* DATASET ENTRIES:

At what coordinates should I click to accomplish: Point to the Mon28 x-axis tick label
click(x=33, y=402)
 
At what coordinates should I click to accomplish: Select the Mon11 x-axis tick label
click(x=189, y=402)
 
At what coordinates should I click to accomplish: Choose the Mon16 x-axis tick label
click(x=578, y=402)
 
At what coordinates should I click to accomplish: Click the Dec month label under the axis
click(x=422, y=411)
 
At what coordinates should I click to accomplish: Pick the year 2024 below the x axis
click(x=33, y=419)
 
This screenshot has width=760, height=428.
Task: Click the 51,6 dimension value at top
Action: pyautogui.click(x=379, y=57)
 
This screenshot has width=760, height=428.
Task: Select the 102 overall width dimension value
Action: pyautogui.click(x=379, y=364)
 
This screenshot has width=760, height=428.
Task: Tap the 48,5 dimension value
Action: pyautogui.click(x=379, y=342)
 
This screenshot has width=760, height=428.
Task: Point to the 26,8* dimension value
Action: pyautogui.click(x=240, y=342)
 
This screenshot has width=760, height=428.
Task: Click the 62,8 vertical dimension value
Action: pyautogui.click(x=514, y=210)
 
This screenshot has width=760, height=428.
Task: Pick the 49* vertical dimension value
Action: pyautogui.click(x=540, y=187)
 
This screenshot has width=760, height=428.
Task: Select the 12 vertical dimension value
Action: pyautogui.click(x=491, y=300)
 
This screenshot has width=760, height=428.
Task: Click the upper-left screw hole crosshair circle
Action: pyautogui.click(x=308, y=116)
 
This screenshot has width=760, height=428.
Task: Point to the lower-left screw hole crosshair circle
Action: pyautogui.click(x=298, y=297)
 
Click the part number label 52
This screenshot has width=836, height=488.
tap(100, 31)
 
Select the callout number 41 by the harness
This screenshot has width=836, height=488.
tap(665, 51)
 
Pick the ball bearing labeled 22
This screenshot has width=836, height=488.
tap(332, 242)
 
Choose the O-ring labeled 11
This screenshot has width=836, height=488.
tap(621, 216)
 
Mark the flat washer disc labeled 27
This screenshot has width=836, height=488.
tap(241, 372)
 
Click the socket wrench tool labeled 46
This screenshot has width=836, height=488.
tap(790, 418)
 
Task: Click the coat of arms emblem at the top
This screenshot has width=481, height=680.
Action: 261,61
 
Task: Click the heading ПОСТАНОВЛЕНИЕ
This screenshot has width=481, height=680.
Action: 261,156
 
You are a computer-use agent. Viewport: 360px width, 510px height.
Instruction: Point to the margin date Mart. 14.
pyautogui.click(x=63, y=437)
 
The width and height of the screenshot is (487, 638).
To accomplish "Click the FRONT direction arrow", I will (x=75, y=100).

* WHAT YOU ARE ASKED TO DO: Please copy the material word for word, from its first line through the line containing "Action: pyautogui.click(x=379, y=57)", with both ends included.

* THE REPLY:
At what coordinates should I click to accomplish: Point to the Mon28 x-axis tick label
click(x=33, y=402)
 
At what coordinates should I click to accomplish: Select the Mon11 x-axis tick label
click(x=189, y=402)
 
At what coordinates should I click to accomplish: Choose the Mon16 x-axis tick label
click(x=578, y=402)
 
At what coordinates should I click to accomplish: Click the Dec month label under the axis
click(x=422, y=411)
 
At what coordinates should I click to accomplish: Pick the year 2024 below the x axis
click(x=33, y=419)
 
This screenshot has width=760, height=428.
Task: Click the 51,6 dimension value at top
Action: pyautogui.click(x=379, y=57)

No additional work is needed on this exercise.